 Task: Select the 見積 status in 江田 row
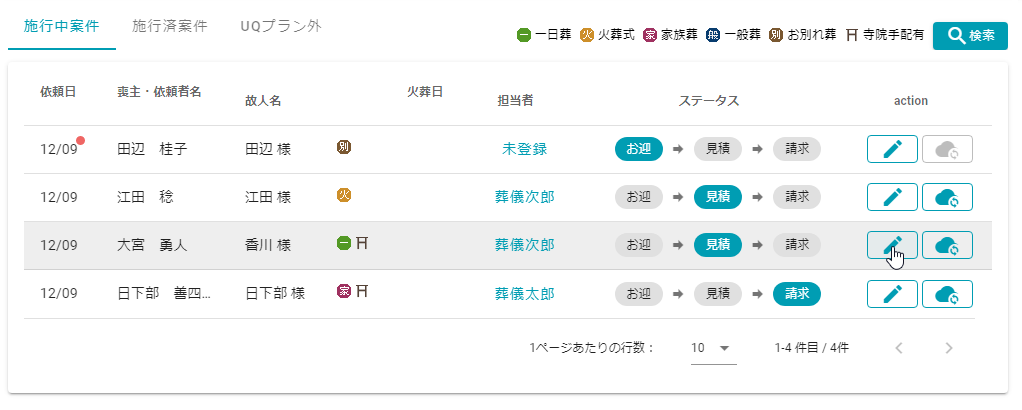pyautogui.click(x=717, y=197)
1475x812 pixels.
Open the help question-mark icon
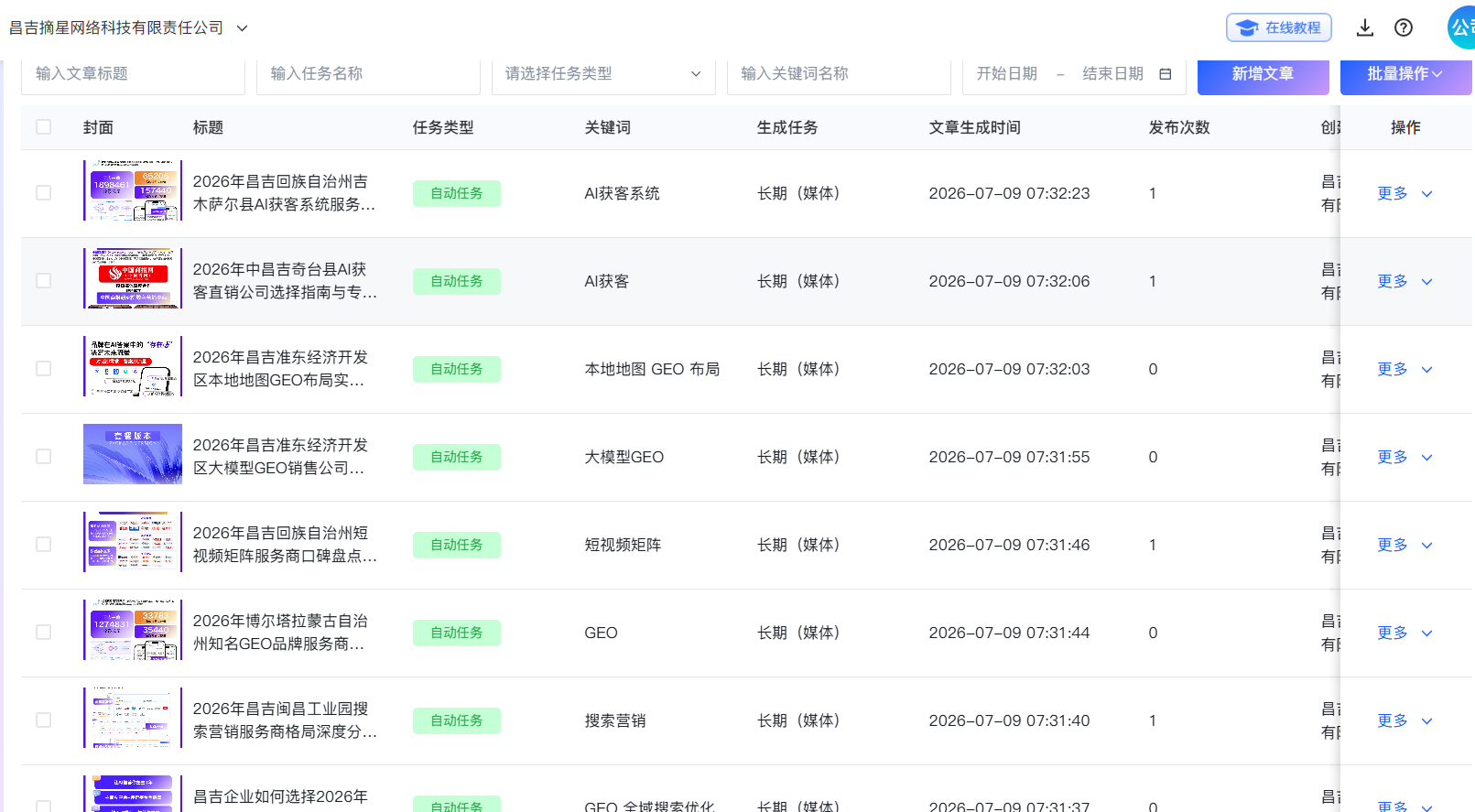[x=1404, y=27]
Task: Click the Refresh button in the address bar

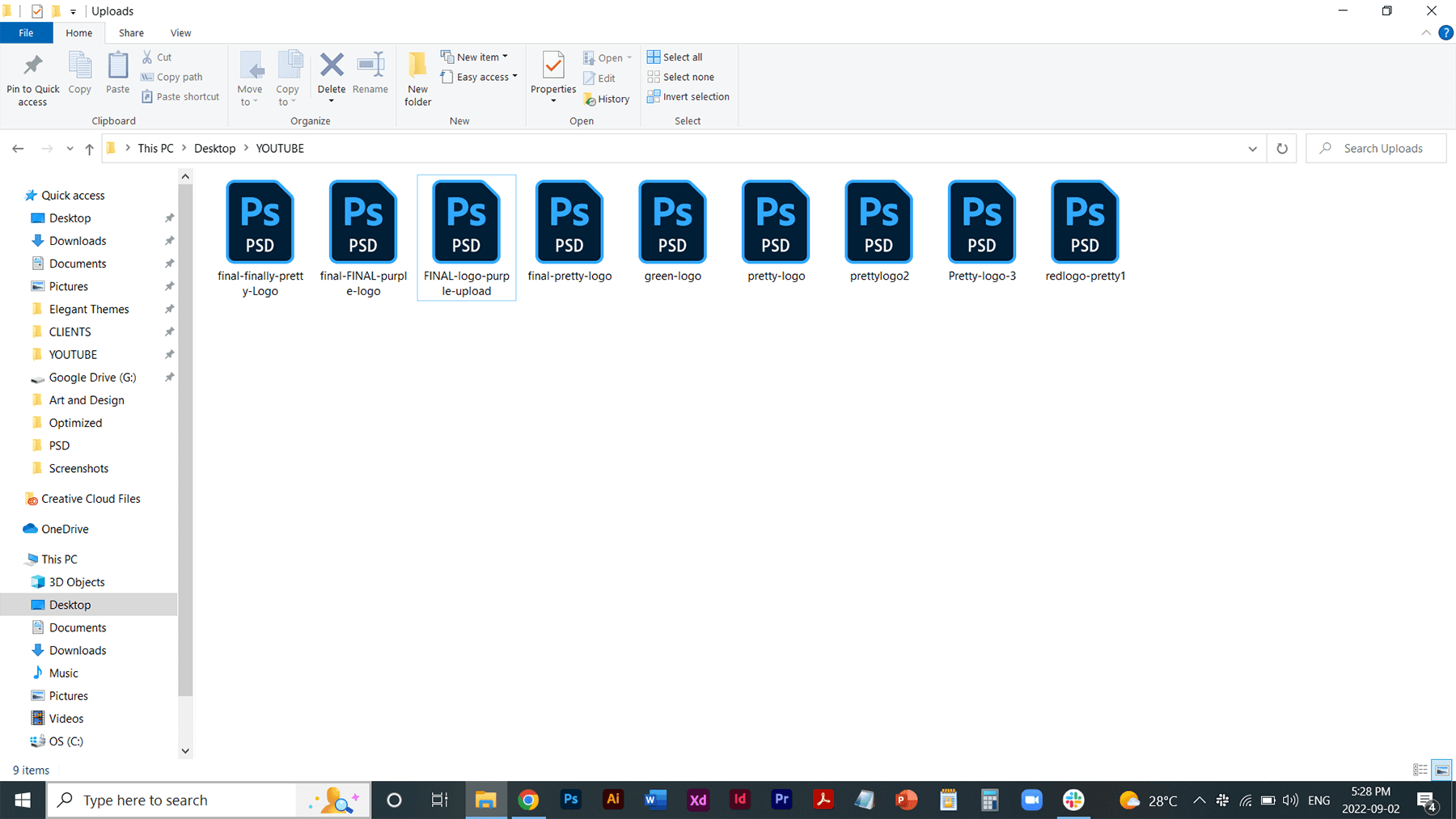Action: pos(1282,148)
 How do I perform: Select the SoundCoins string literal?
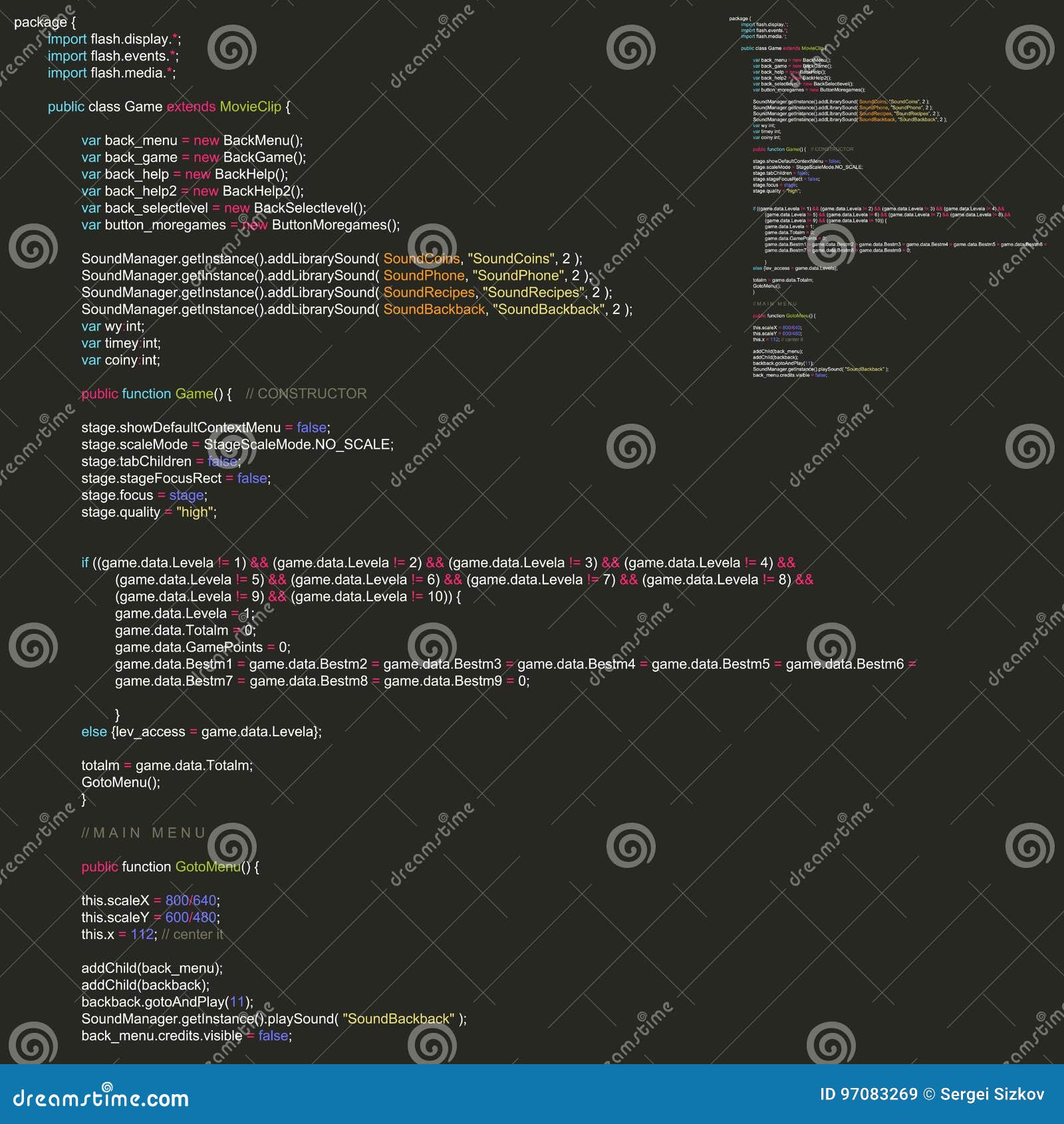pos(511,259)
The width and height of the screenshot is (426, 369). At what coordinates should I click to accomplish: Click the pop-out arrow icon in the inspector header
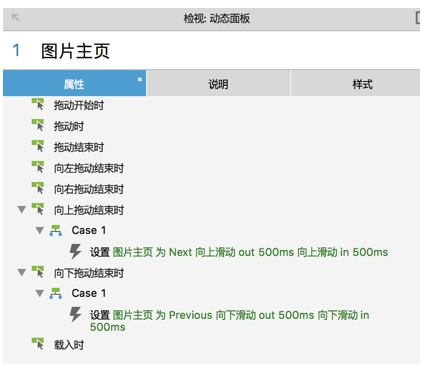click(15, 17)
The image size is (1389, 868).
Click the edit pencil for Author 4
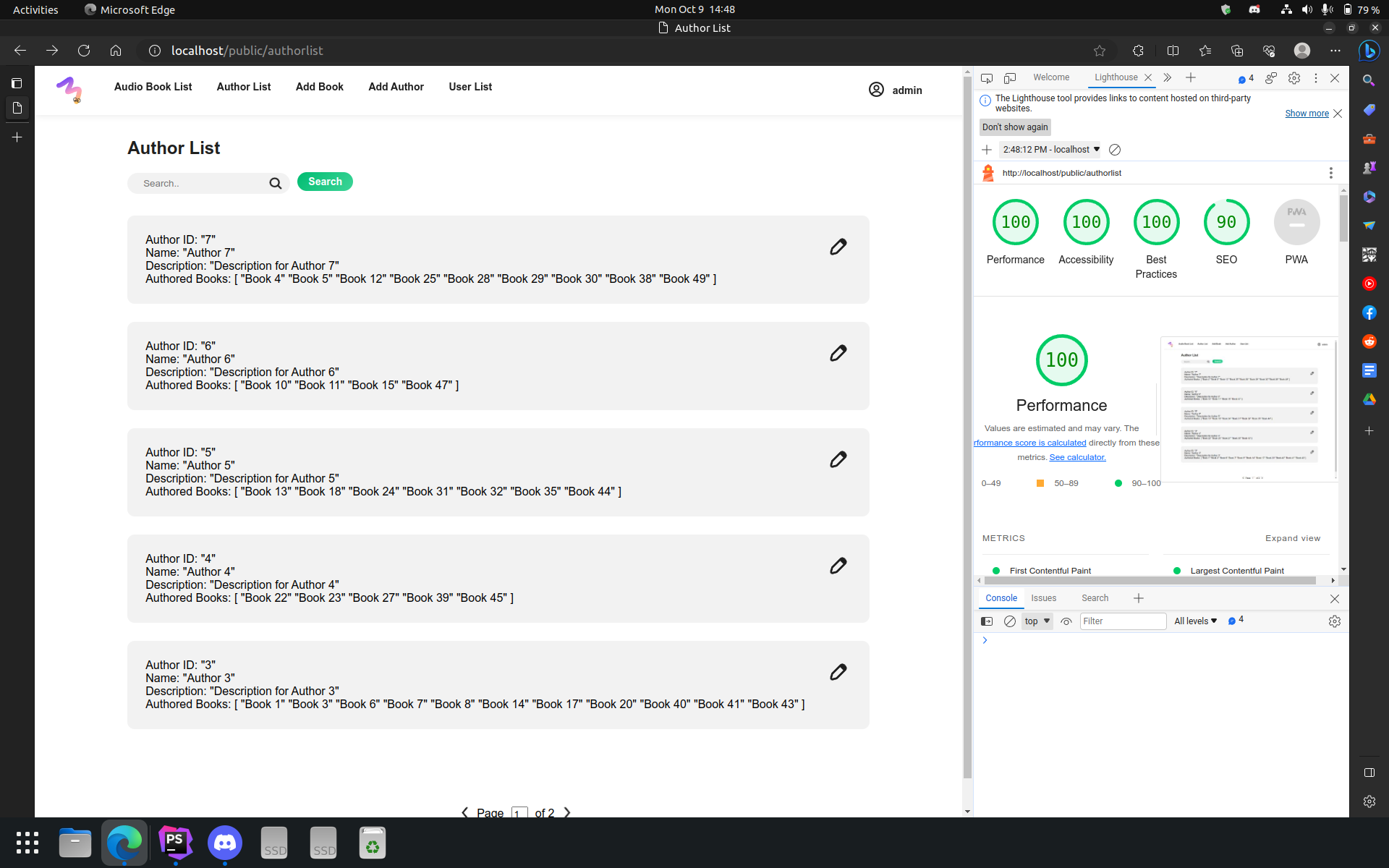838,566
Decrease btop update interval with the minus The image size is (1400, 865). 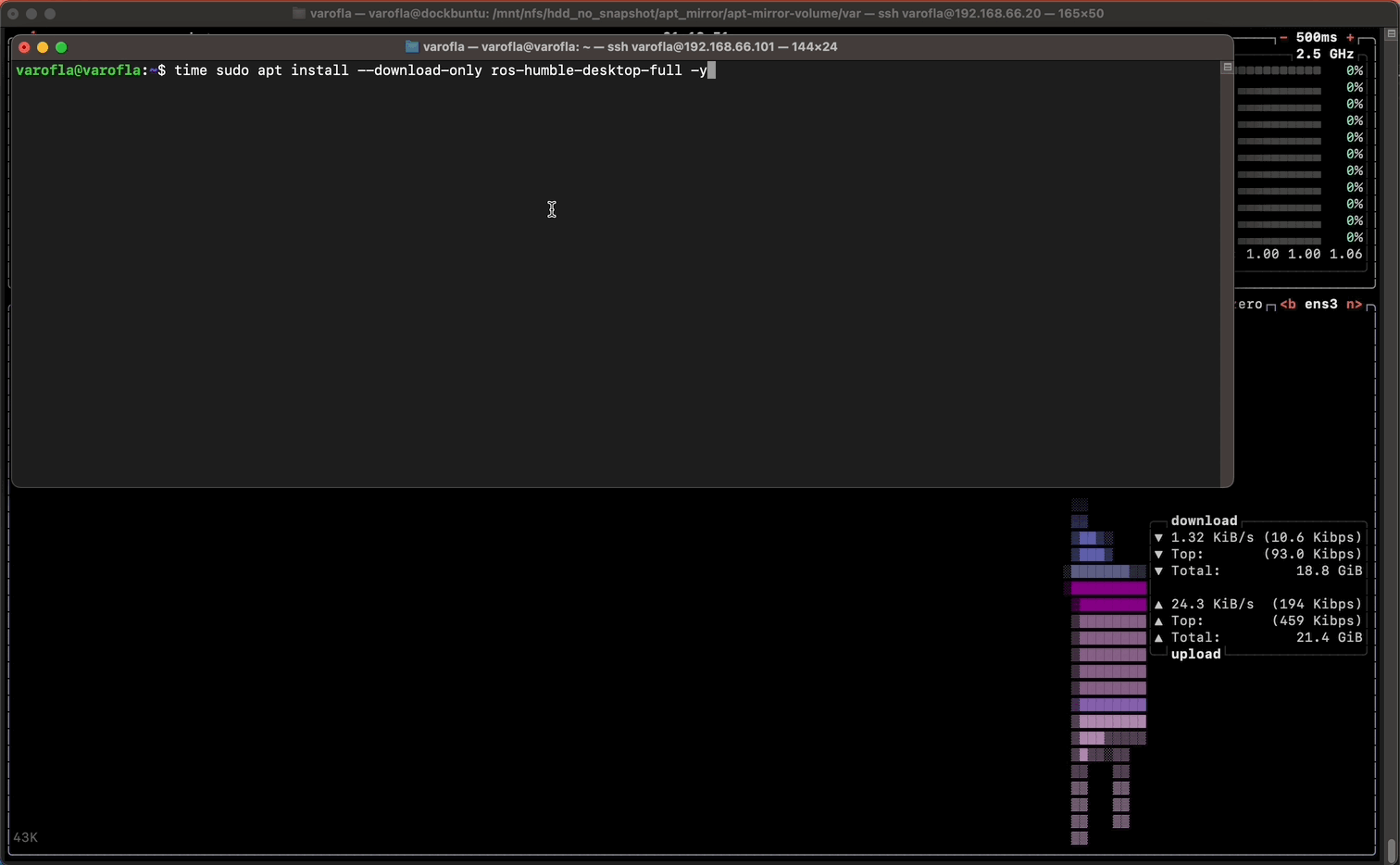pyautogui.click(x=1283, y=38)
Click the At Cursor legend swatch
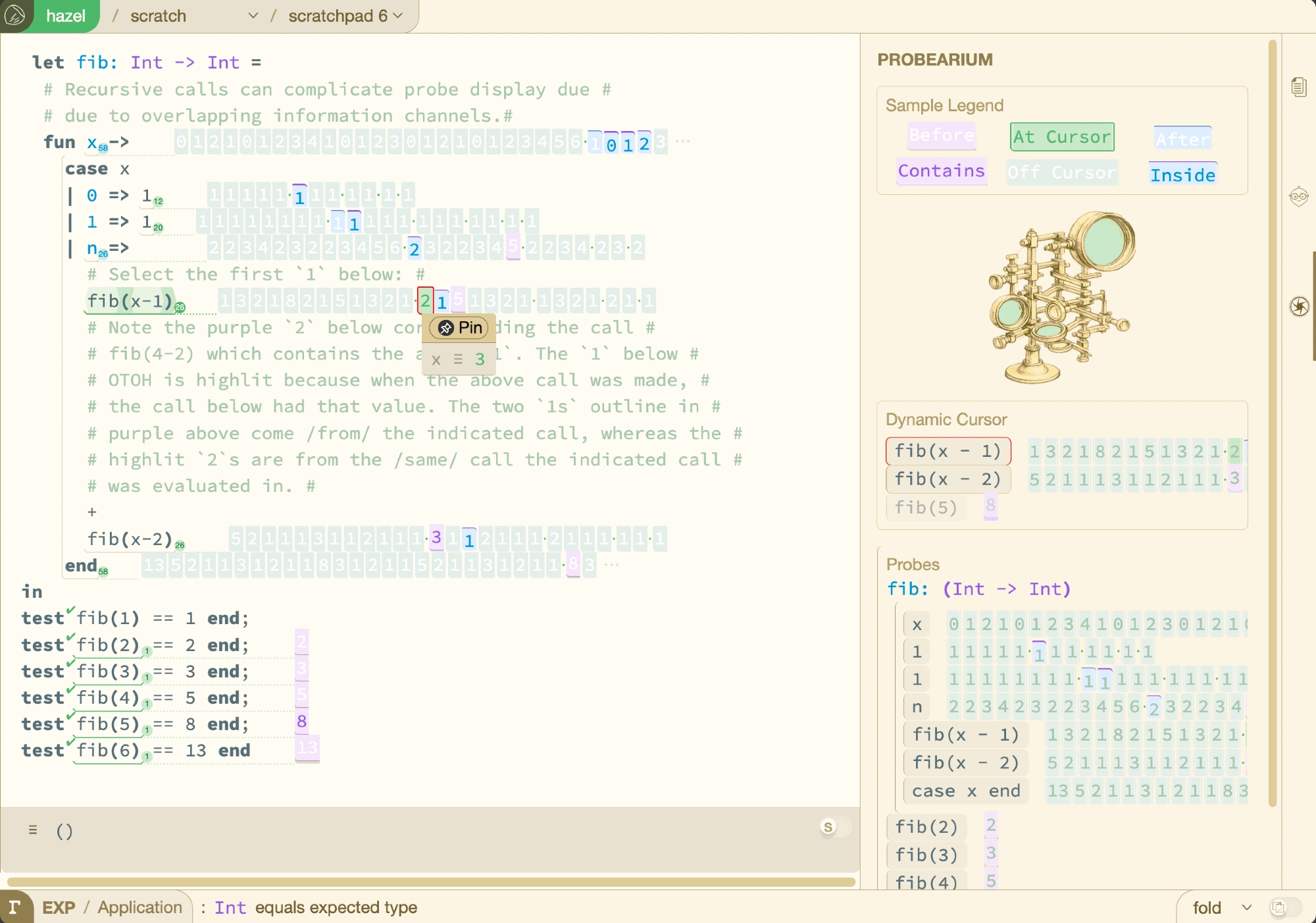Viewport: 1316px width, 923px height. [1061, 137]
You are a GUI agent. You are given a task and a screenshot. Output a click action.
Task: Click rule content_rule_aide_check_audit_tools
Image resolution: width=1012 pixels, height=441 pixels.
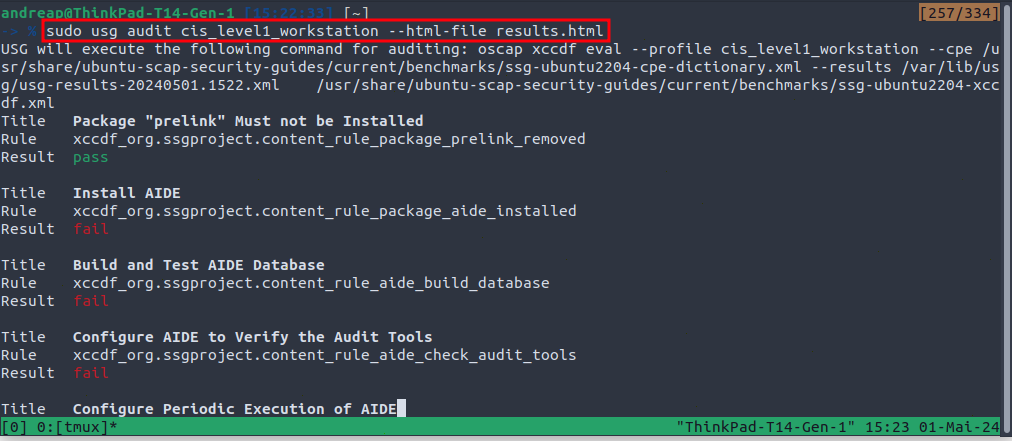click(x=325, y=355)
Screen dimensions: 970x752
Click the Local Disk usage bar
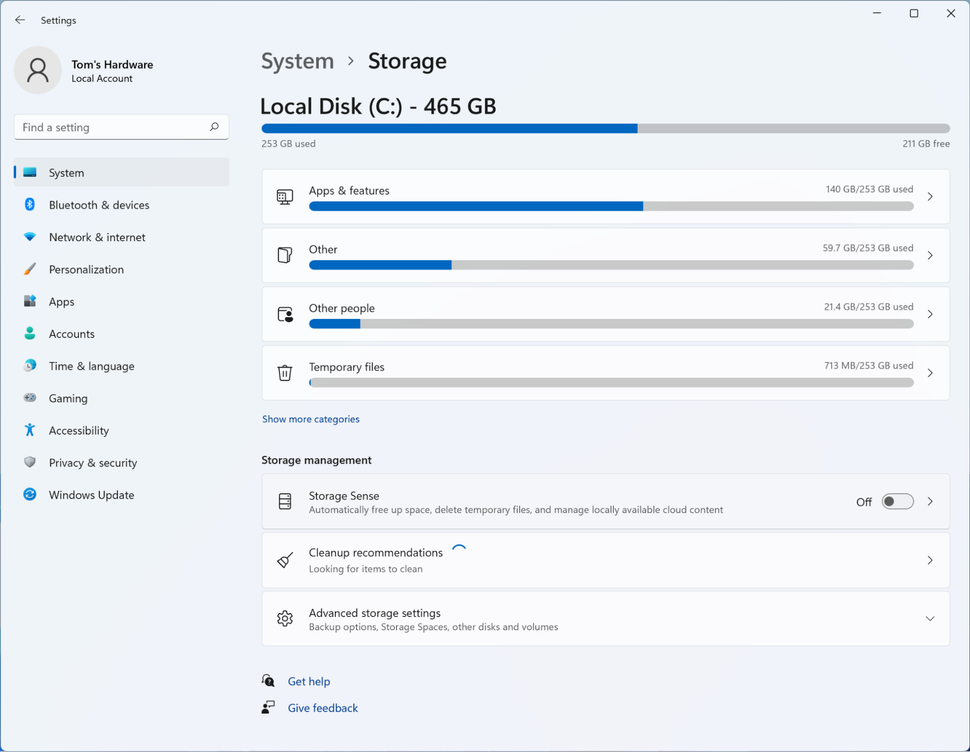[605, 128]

**Instructions to follow**
Update the rows from the line containing "1475x812 pixels." through the line containing "pos(511,259)" by changing "Refresh" to "Reload", with everything else unchanged. Omit the pictures from your answer.

**Solution to this task**
1475x812 pixels.
Open the help question-mark icon
[x=1404, y=27]
Task: Click the Reload button in the address bar

Action: pos(1282,148)
 How do I perform: Select the SoundCoins string literal?
pos(511,259)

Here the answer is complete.